Le point sur les semences bio

La filière laitière connaît une vague de conversions bio sans précédent, portée par une demande en constante progression. Qu’en est-il de la disponibilité de semences fourragères bio ? Le point avec Julien Bouffartigue, Secrétaire Général de la section Semences Fourragères du GNIS.

Temps de lecture : moins de deux minutes

Disponibilité de la semence bio

« Aujourd’hui, l’offre en semences fourragères bio sur le marché français est assez faible par rapport aux besoins des éleveurs bio, explique Julien Bouffartigue. Mais pas d’inquiétude, car toutes les espèces sont en dérogation, donc tous les éleveurs qui veulent entamer leur conversion le peuvent. Ils peuvent dans ce cas utiliser des semences conventionnelles non traitées ». Ils ont d’ailleurs accès à un catalogue consultable sur www.semences-biologiques.org, site où ils peuvent également saisir leurs demandes de dérogation. Les semences fourragères disponibles en qualité biologique y sont également détaillées, « et sur les espèces majeures, l’offre est déjà non négligeable », ajoute Julien Bouffartigue.

L’offre se développe

L’offre en semences bio se développe en France. Et l’interprofession semencière a pris des engagements forts puisqu’il est prévu de satisfaire 95 % de la demande bio à horizon 2025 (voir encadré). Aujourd’hui certaines espèces sont proches de basculer hors dérogation – elles sont dites en « écran d’alerte » - comme la luzerne dont le basculement est programmé pour 2021, ou les ray-grass anglais et italien. Les semenciers accompagnent cette sortie du système de dérogation et pour chaque espèce, un calendrier est établi.
« Pour un passage hors dérogation, il faut naturellement être en mesure de fournir le volume nécessaire. La principale difficulté réside dans la capacité à servir toutes les demandes des éleveurs. Par exemple pour la luzerne, il faut être capable de proposer tous les types de dormances pour ne léser aucun territoire, pour d’autres espèces ce seront tous les types de précocités pour ne bloquer aucune exploitation qui voudrait se convertir ».

Origine des semences bio

Une large part des semences bio sont aujourd’hui importées. Et même si on observe une augmentation des surfaces de multiplication en France, la production n’arrive pas à suivre la forte augmentation de la demande, conséquence du nombre important d’élevages en conversion bio.
Pour l’interprofession semencière, cette situation n’est pas satisfaisante. « Nous avons clairement la volonté de produire plus en France et de développer le nombre de contrats avec des éleveurs multiplicateurs. Cela permettra aux éleveurs d’avoir accès à des variétés du catalogue français, donc testées dans les conditions de prérogatives françaises. »

Appel aux multiplicateurs

Si aujourd’hui la vague de conversions tire la demande, « on peut espérer qu’elle permette demain de produire plus, car pour multiplier en bio il faut être soi-même certifié », explique M. Bouffartigue.
La filière est très demandeuse d’agriculteurs multiplicateurs bio et recherche des agriculteurs compétents pour signer des contrats de multiplication. Comme une parcelle de production de semences fourragères reste une source de fourrages, se lancer dans la multiplication peut être une diversification créatrice de valeur pour des éleveurs.
L’expertise nécessaire à la multiplication s’acquiert assez facilement. Tout éleveur intéressé peut se renseigner auprès des établissements semenciers en recherche de multiplicateurs ou auprès d’organismes comme la FNAMS (Fédération Nationale des Agriculteurs Multiplicateurs de Semences). Naturellement, au-delà des compétences techniques, « les agriculteurs qui ont des parcelles qui se salissent peu ou pas et avec peu ou pas de ravageurs seront avantagés » précise Julien Bouffartigue.

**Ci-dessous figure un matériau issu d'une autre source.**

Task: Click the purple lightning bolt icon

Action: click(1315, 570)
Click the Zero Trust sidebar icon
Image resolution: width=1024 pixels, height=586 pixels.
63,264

Les engagements de l’interprofession

L’interprofession s’est fixée l’objectif de couvrir 95 % de la demande de semences bio en 2025 « pour que la forte demande de produits certifiés AB soit satisfaite par des produits français et que la valeur ajoutée susceptible d’être dégagée par l’agriculture biologique profite au mieux à l’économie agricole française » explique Pierre Pagès, Vice-Président du GNIS et Président de la commission Agriculture Biologique.
Cette commission a initié dès 2016 une réflexion pour développer la production. Parmi les pistes travaillées, rendre possible l’inscription auprès du CTPS de semences en prenant en compte les conditions et les contraintes de l’agriculture biologique ou encore l’identification parmi les variétés existantes de celles qui paraissent bien adaptées à la conduite en agriculture biologique.